City of New York v. Citizens Water Supply Co.

204 A.D. 783, 198 N.Y.S. 816, 1923 N.Y. App. Div. LEXIS 9571

This text of 204 A.D. 783 (City of New York v. Citizens Water Supply Co.) is published on Counsel Stack Legal Research, covering Appellate Division of the Supreme Court of the State of New York primary law. Counsel Stack provides free access to over 12 million legal documents including statutes, case law, regulations, and constitutions.

Bluebook
City of New York v. Citizens Water Supply Co., 204 A.D. 783, 198 N.Y.S. 816, 1923 N.Y. App. Div. LEXIS 9571 (N.Y. Ct. App. 1923).

Opinion

Page, J.:

The judgment restrains and enjoins the defendant from using and occupying with its water supply mains certain streets of the third and fourth wards of the borough of Queens, and requires it to remove the same from said streets. The mains so directed to be removed are the only means of conveying water from the sources of supply to the territory served, and consist of 24,555 feet of thirty-six-inch mains and 9,085 feet of twenty-four-inch mains laid in 1906, 9,350 feet of sixteen-inch mains laid in 1907, and 4,847 feet of twenty-inch mains laid in 1911, a total of 47,837 feet (9.06 miles) of water mains, and are all the mains of the defendant in the third and fourth wards.
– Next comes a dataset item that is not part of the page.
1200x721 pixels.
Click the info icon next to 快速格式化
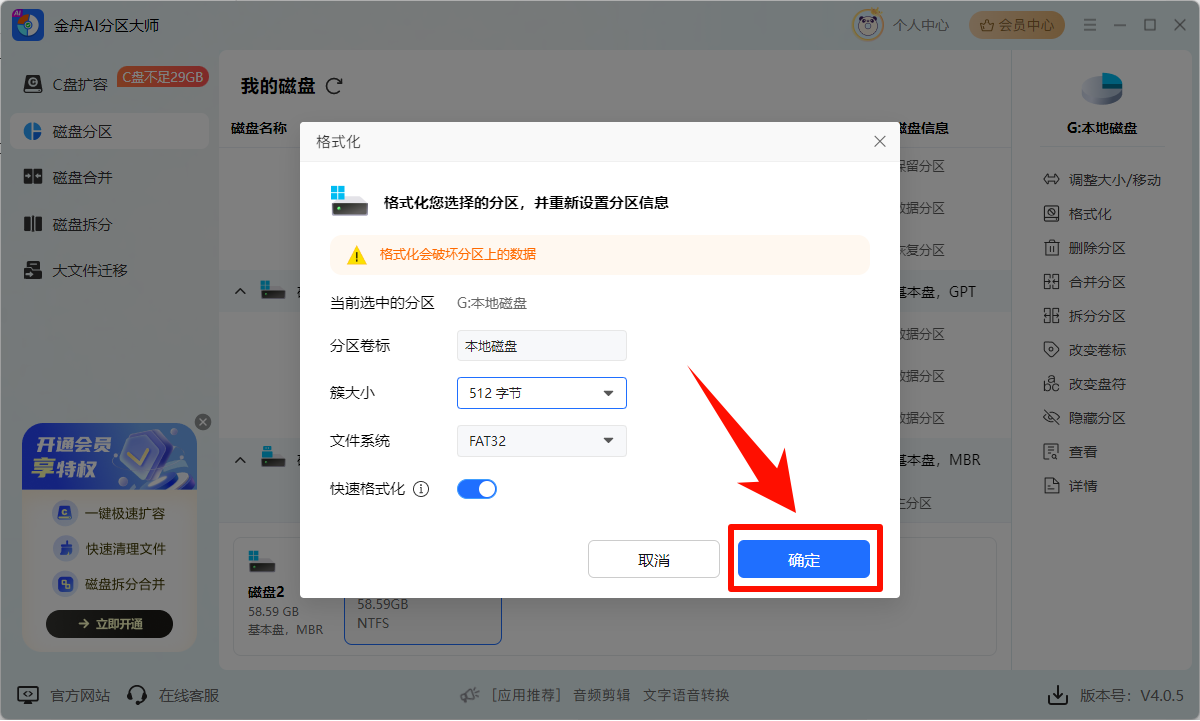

In view of the necessities of the inhabitants of the second ward supplied by the defendant with water, and of the inability of the defendant of the city of New York to supply them otherwise than [785]*785through the mains in question, the operation of the judgment was suspended for a period of one year from the date of its entry August 5, 1921.

Before the judgment was entered and on August 2, 1921, the city of New York began condemnation proceedings for the acquisition of the defendant’s entire plant, including the mains in question, which resulted in the vesting of title thereto in the city on April 19, 1922, when the oaths of the commissioners of appraisal were filed; and the city has been using said mains for the purposes for which they were originally laid, and they have been used by the plaintiff since said date. Although the judgment is no longer effective in its mandatory and injunctive features, the matter therein adjudicated has not become academic. For it is an adjudication upon the defendant’s property in the said mains and rights to use the streets, and has a direct bearing upon the subject-matter of the condemnation proceedings.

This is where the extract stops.